== TASK OBJECTIVE ==
Copy out every line of the listing below that contains the string "width". Matches are case-sensitive.

== RECORDS SUPPLIED ==
━━━━
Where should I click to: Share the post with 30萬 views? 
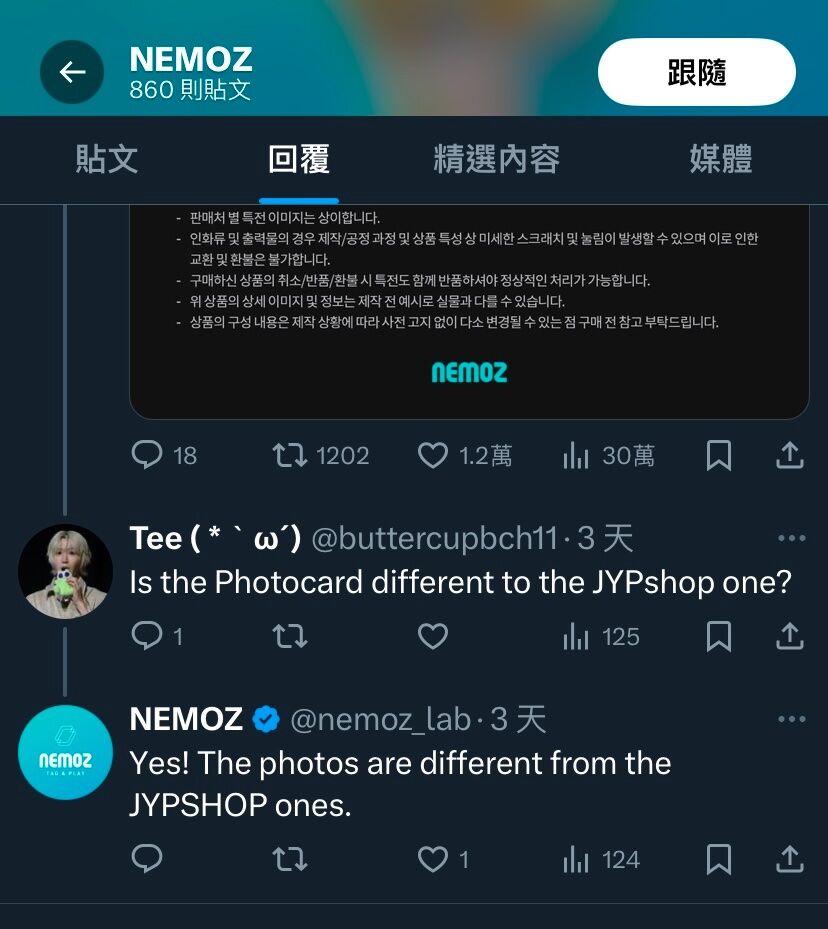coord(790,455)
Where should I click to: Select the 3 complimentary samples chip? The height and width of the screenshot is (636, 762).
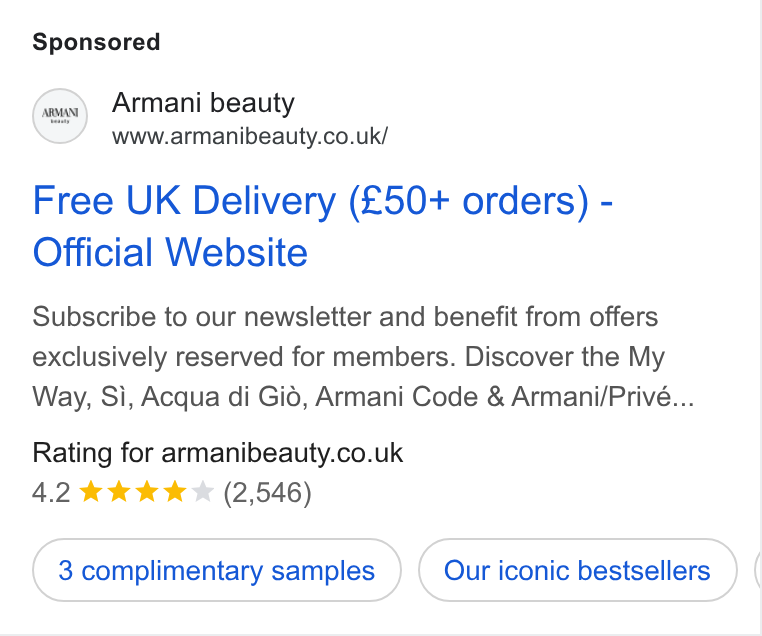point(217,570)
━━━━
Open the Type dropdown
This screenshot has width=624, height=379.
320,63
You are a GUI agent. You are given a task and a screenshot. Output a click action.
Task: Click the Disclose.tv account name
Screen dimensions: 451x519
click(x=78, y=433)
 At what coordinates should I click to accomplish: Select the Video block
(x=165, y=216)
━━━━
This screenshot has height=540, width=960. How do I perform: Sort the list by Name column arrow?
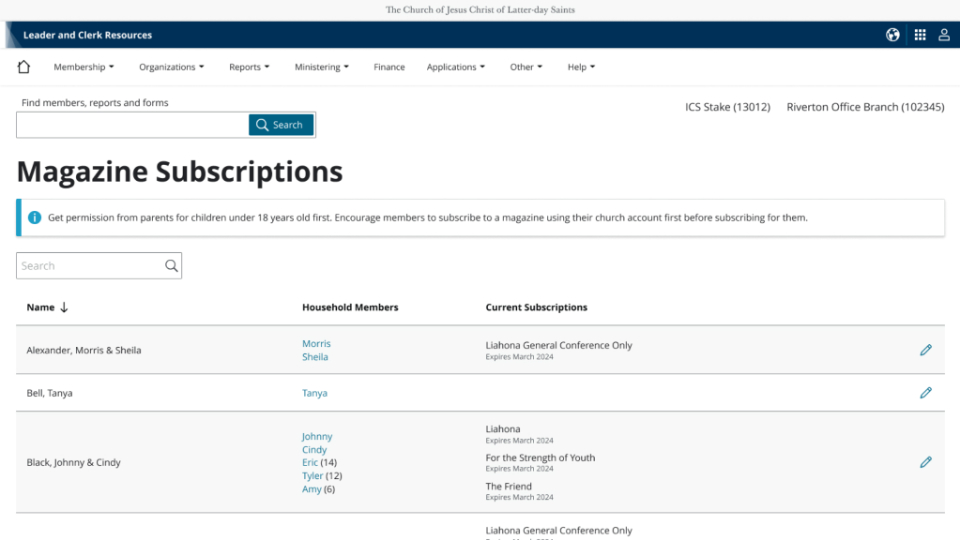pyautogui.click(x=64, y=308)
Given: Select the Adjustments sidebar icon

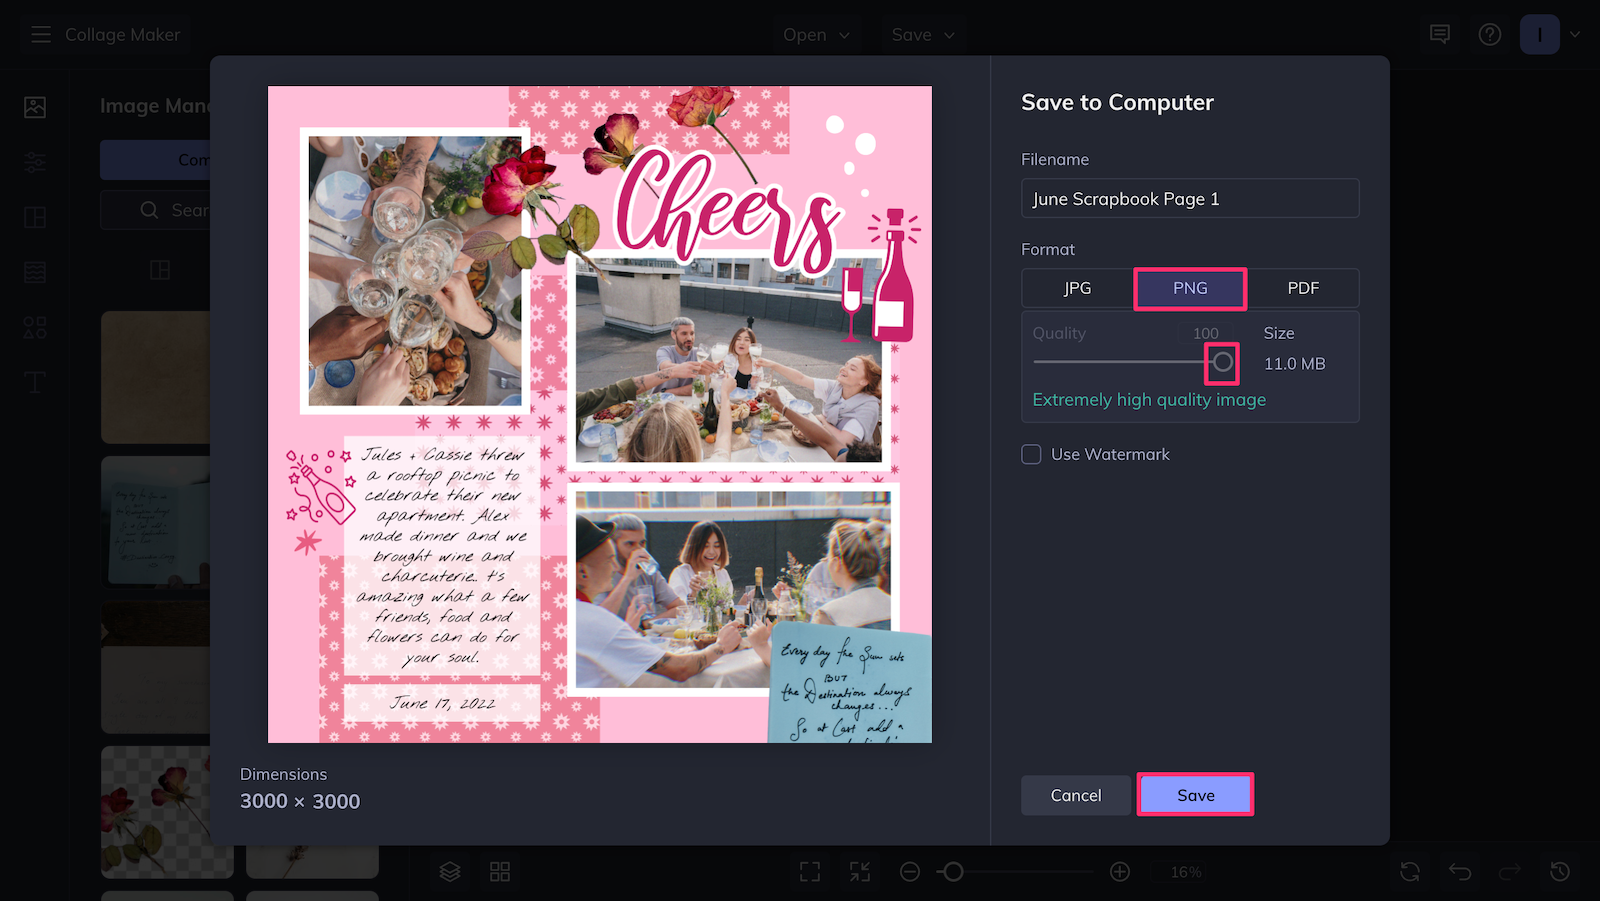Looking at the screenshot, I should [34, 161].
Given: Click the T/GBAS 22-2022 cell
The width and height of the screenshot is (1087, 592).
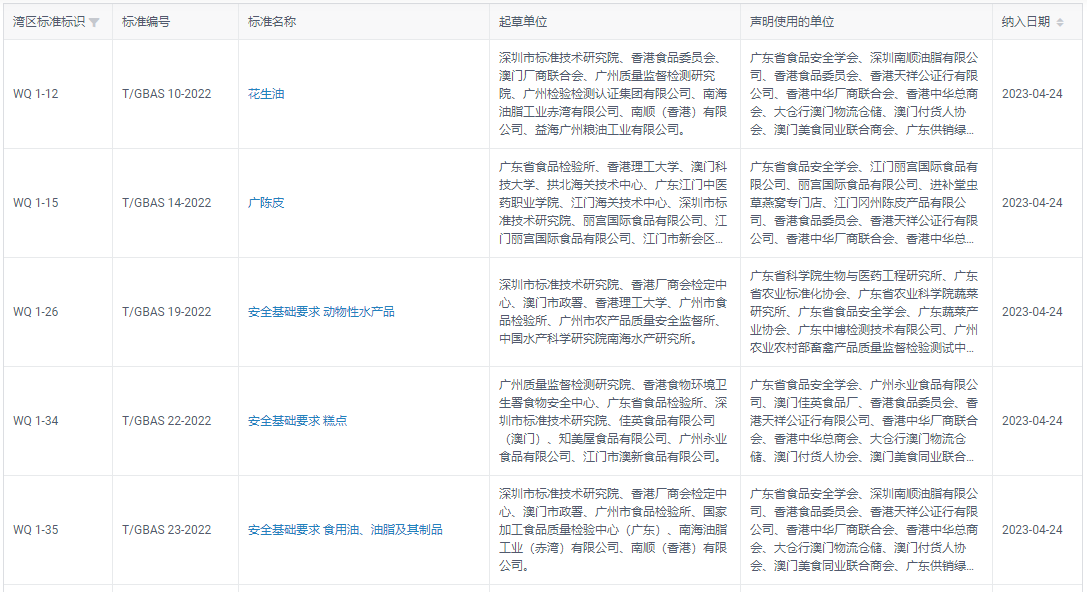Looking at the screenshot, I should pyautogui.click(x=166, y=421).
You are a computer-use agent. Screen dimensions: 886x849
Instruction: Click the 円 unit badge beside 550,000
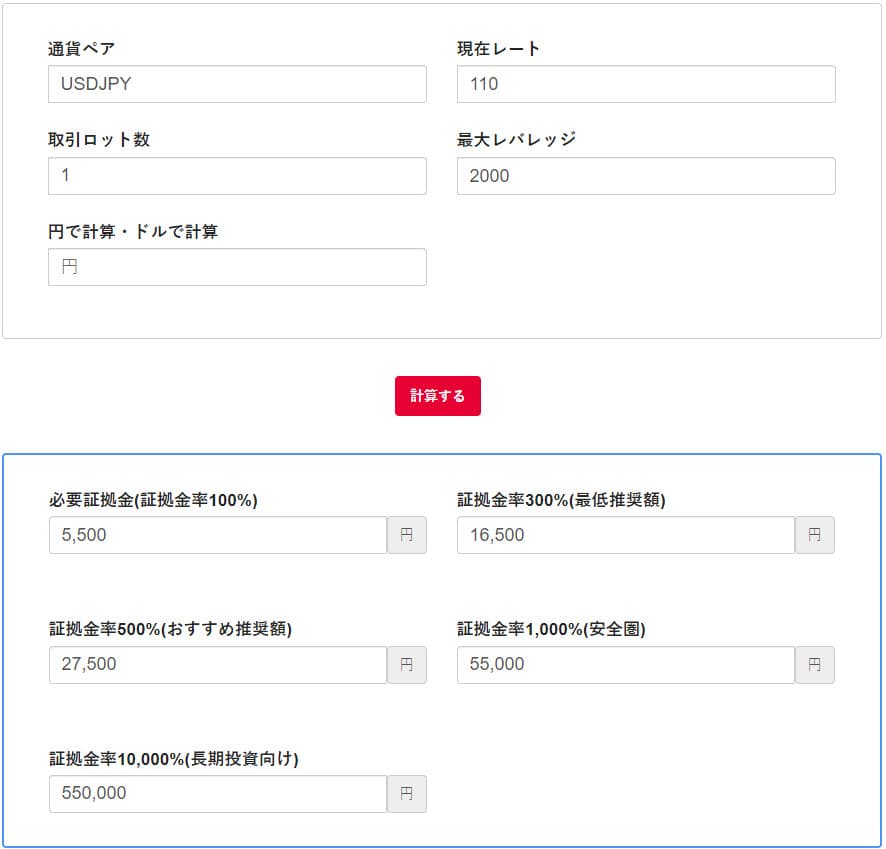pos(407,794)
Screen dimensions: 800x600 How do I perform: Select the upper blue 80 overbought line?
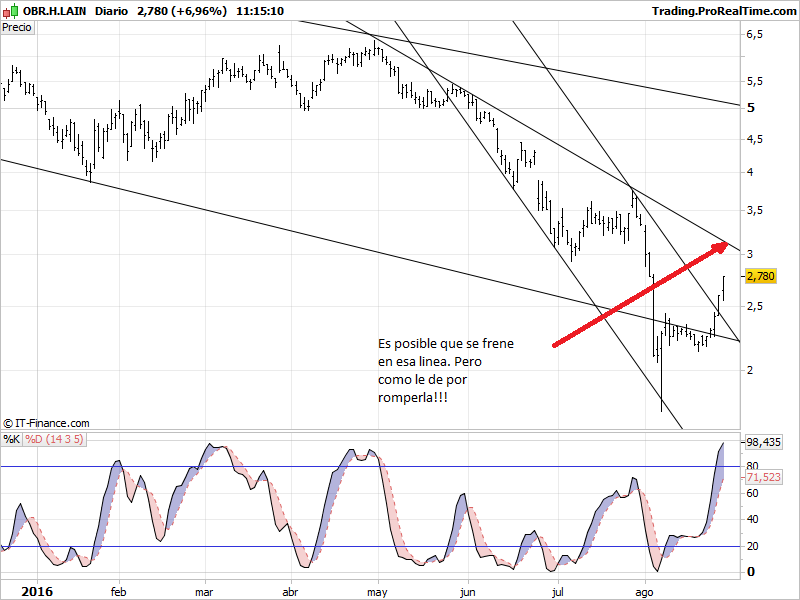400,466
━━━━
== FINISHED EXERCISE ==
Where should I click to: Select the 3 complimentary samples chip? The height and width of the screenshot is (636, 762).
This screenshot has width=624, height=379.
This screenshot has height=540, width=960. How do I perform: Sort the list by Name column arrow?
The width and height of the screenshot is (1087, 592).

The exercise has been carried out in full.